__Exercise__: Print out the full listing below, word for word.

[Raw data]

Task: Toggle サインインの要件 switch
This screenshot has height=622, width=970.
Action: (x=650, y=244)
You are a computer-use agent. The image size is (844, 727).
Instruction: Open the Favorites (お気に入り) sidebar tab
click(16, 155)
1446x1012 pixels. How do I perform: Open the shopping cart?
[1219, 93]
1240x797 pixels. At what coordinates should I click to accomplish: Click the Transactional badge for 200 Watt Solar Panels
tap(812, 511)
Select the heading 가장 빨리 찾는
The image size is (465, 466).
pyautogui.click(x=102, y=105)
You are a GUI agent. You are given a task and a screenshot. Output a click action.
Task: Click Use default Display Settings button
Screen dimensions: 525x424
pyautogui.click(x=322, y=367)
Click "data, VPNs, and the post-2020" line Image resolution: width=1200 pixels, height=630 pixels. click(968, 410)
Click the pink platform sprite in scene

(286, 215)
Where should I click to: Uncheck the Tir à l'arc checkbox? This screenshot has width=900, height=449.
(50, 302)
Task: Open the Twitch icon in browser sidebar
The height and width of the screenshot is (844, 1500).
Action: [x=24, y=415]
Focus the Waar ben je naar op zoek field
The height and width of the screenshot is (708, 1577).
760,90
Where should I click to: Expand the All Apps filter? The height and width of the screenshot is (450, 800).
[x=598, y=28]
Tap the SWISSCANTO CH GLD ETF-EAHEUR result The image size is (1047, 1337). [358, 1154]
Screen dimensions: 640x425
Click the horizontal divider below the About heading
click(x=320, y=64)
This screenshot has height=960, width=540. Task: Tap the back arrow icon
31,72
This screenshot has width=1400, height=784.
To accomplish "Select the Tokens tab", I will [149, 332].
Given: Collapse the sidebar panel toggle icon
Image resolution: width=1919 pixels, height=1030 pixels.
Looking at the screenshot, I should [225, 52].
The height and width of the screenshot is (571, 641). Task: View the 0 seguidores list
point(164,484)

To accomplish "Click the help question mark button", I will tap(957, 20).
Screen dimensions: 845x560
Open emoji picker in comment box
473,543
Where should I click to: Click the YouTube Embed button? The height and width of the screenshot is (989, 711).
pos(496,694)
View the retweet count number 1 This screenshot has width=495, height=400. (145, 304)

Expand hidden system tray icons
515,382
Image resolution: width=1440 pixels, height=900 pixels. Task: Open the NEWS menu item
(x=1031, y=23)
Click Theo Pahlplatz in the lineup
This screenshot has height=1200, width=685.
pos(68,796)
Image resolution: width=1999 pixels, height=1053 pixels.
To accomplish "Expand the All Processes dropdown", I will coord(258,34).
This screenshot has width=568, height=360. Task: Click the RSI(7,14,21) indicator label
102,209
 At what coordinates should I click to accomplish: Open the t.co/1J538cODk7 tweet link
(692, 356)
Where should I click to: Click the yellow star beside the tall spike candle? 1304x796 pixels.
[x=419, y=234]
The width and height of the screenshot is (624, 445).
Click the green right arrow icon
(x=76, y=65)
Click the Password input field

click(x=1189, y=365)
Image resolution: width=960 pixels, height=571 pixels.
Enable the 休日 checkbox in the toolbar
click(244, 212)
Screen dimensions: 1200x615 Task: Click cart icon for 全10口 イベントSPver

[/Raw data]

__Expected answer__:
Task: Toggle サインインの要件 switch
This screenshot has height=622, width=970.
Action: (x=650, y=244)
You are a computer-use agent. The image size is (844, 727).
Instruction: Open the Favorites (お気に入り) sidebar tab
click(16, 155)
1446x1012 pixels. How do I perform: Open the shopping cart?
[1219, 93]
1240x797 pixels. At what coordinates should I click to accomplish: Click the Transactional badge for 200 Watt Solar Panels
tap(812, 511)
Select the heading 가장 빨리 찾는
The image size is (465, 466).
pyautogui.click(x=102, y=105)
You are a GUI agent. You are given a task and a screenshot. Output a click action.
Task: Click Use default Display Settings button
Screen dimensions: 525x424
pyautogui.click(x=322, y=367)
Click "data, VPNs, and the post-2020" line Image resolution: width=1200 pixels, height=630 pixels. click(968, 410)
Click the pink platform sprite in scene

(286, 215)
Where should I click to: Uncheck the Tir à l'arc checkbox? This screenshot has width=900, height=449.
(50, 302)
Task: Open the Twitch icon in browser sidebar
The height and width of the screenshot is (844, 1500).
Action: [x=24, y=415]
Focus the Waar ben je naar op zoek field
The height and width of the screenshot is (708, 1577).
760,90
Where should I click to: Expand the All Apps filter? The height and width of the screenshot is (450, 800).
[x=598, y=28]
Tap the SWISSCANTO CH GLD ETF-EAHEUR result The image size is (1047, 1337). [358, 1154]
Screen dimensions: 640x425
Click the horizontal divider below the About heading
click(x=320, y=64)
This screenshot has height=960, width=540. Task: Tap the back arrow icon
31,72
This screenshot has width=1400, height=784.
To accomplish "Select the Tokens tab", I will [149, 332].
Given: Collapse the sidebar panel toggle icon
Image resolution: width=1919 pixels, height=1030 pixels.
Looking at the screenshot, I should [225, 52].
The height and width of the screenshot is (571, 641). Task: View the 0 seguidores list
point(164,484)

To accomplish "Click the help question mark button", I will tap(957, 20).
Screen dimensions: 845x560
Open emoji picker in comment box
473,543
Where should I click to: Click the YouTube Embed button? The height and width of the screenshot is (989, 711).
pos(496,694)
View the retweet count number 1 This screenshot has width=495, height=400. (145, 304)

Expand hidden system tray icons
515,382
Image resolution: width=1440 pixels, height=900 pixels. Task: Open the NEWS menu item
(x=1031, y=23)
Click Theo Pahlplatz in the lineup
This screenshot has height=1200, width=685.
pos(68,796)
Image resolution: width=1999 pixels, height=1053 pixels.
To accomplish "Expand the All Processes dropdown", I will coord(258,34).
This screenshot has width=568, height=360. Task: Click the RSI(7,14,21) indicator label
102,209
 At what coordinates should I click to accomplish: Open the t.co/1J538cODk7 tweet link
(692, 356)
Where should I click to: Click the yellow star beside the tall spike candle? 1304x796 pixels.
[x=419, y=234]
The width and height of the screenshot is (624, 445).
Click the green right arrow icon
(x=76, y=65)
Click the Password input field

click(x=1189, y=365)
Image resolution: width=960 pixels, height=571 pixels.
Enable the 休日 checkbox in the toolbar
click(244, 212)
Screen dimensions: 1200x615 Task: Click cart icon for 全10口 イベントSPver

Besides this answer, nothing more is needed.